Dataset entries:
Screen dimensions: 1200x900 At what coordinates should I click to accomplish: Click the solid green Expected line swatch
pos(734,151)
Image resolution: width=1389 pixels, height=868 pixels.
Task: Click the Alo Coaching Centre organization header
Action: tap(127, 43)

Work instructions:
Please count the lines in the listing above that contain the word "Click" with matching case, and reply with only that number.

The result:
2